Compliance & Legislation | Operational resilience

April 28, 2020

This blog post “CMMC – Achieving a Level 4 SOC’’ is the sixth in a series on Cybersecurity Maturity Model Certification (CMMC) – a US Department of Defense (DoD) initiative that imposes requirements on contractors and subcontractors to help safeguard information within the US defense supply chain.

This post provides insights into how you can achieve Level 4 maturity across the enterprise, focusing on the proactive elements of security controls you need to demonstrate to achieve this lofty status.

What is Level 4 Maturity?

Each level of the CMMC’s maturity model represents a step-change in how security controls are deployed and managed across your business. Maturity begins with Level 1, where the control is “performed,” meaning carried out to some extent, but with no evidence of consistency or completeness. As you move through Level 2, you begin documenting all your practices and procedures, then finally at Level 3, you are fully managing controls across the enterprise. Level 3 is a reasonable goal for many organisations starting on this journey, and many will stop there, thinking this is enough. Yet, modern cyber criminals and nation-state adversaries don’t care how mature you are, if they can find that one chink in your armour, they will still exploit it.

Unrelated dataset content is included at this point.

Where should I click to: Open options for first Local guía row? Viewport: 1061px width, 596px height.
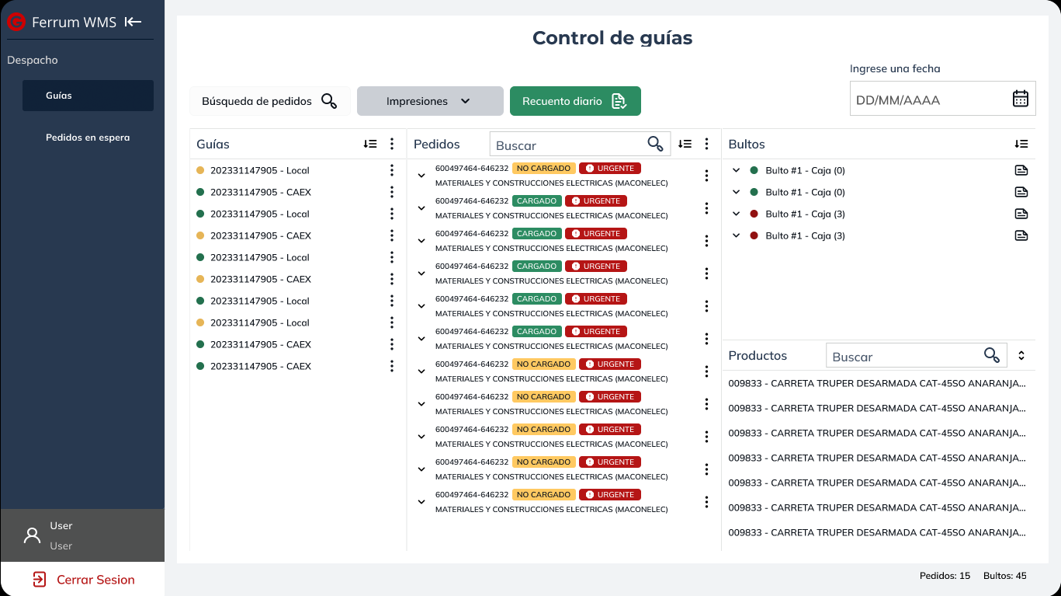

At Level 4 maturity, you are turning to more proactive security controls, where your protection levels are working to defeat the more advanced attacks of Advanced Persistent Threats (APTs) such as nation-states and highly sophisticated criminal gangs. Security practices enhance detection and response capabilities and may align your security operations approach to MITRE’s ATT&CK Framework. This approach helps you gauge the efficacy of controls against attacker tactics, techniques and procedures, so you can fully understand and monitor how effective they are against the attacks against which they defend.

Let’s look at one of the CMMC domains at Level 4 to understand what’s required.

Audit and Accountability Domain – Level 4 Maturity

 

A image illustrating the CMMC domains

CMMC Domains

At Level 3, you establish the ability to capture logs from the enterprise, and you review those logs using a central function, such as your Security Operations Centre (SOC). The SOC likely has (and needs) investigative tools, such as a Security Information and Event Management (SIEM) platform. You’ll be alerting on suspicious activity, correlating events against known attack tactics, techniques and procedures, and comprehensively reporting on activity.

Level 3 also demands your SOC is mature and is doing a reasonable job at protecting your organisation from basic cyberattacks, especially opportunistic attacks and those related to random infections from phishing and malicious website infections.

Level 4 introduces extensive automation across the threat management lifecycle, from log analysis to incident response and reporting. Analysis occurs at an organisational level, using trends and graphs to detect patterns denoting the tactics, techniques and procedures of attackers. These patterns may be undetectable at the local machine level, so requires advanced tools, such as artificial intelligence, machine learning and behavioural analytics. By introducing automation and deep learning across the enterprise, your threat management activity transitions from reactive to proactive. Threat models and behavioural patterns show you your adversaries actions earlier in the attack lifecycle, so you can respond sooner, thus reducing the overall impact to the business.

Automate Analysis and Response

Automation helps improve how quickly you detect an attack, and the speed of response, both of which reduce the harm the attacker causes. You boost detection speeds by automating event correlation using special rules that denote attack patterns – there are correlation rules and SIEM products that provide this capability. Automating threat verification can boost response time, which more advanced SIEM platforms can do as well. Both activities require threat models, so you must understand your organisation’s business and systematically develop these models to understand how an adversary would target your assets. You then establish correlation rules to detect those kinds of patterns and raise an alert with the SOC team.

Automating the response is the final step after verifying the threat. You must be confident the threat is real before automating actions to block traffic or remove systems from the network, so checking attacks are legitimate is an essential step when trying to build trust with the business. For Level 4, you must act to block attacks. These actions do not have to be comprehensive; instead, they should slow the attacker down and ensure you have time to conduct a more extensive investigation.

For example, a malicious insider attempts to copy records from your customer database to their local computer. Your threat model dictates that a query containing more than five database records at a time requires investigating. A string in the event log records the number of database records requested in one query. When the SIEM processes the event, it immediately raises an alert with the analyst. The analyst now begins the incident response process. However, to limit harm while the incident response team mobilises, the SIEM might quarantine the endpoint where the data was copied to, lock the user account and log the user off. It might also send a request to the IT team to confiscate the device, of course, ensuring a security guard accompanies them.

SOAR like an eagle

SOAR technology helps advance SOC operations

As you can see from this example, reaching Level 4 maturity requires a deep understanding of your business and systems, as well as a deep understanding of the threat models that represent how attackers will target and steal your information. However, you will also need to use sophisticated tools within your SOC to automate detection, threat verification and response actions, all of which require a SIEM with SOAR capabilities – Security Orchestration, Automation and Response.